====== Data provided ======

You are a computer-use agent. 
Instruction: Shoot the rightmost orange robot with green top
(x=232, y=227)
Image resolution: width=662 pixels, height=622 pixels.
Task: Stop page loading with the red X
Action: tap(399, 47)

======

Write out every entry once more, precisely as it stands.

You are a computer-use agent. 
Instruction: Shoot the rightmost orange robot with green top
(x=232, y=227)
Image resolution: width=662 pixels, height=622 pixels.
Task: Stop page loading with the red X
Action: tap(399, 47)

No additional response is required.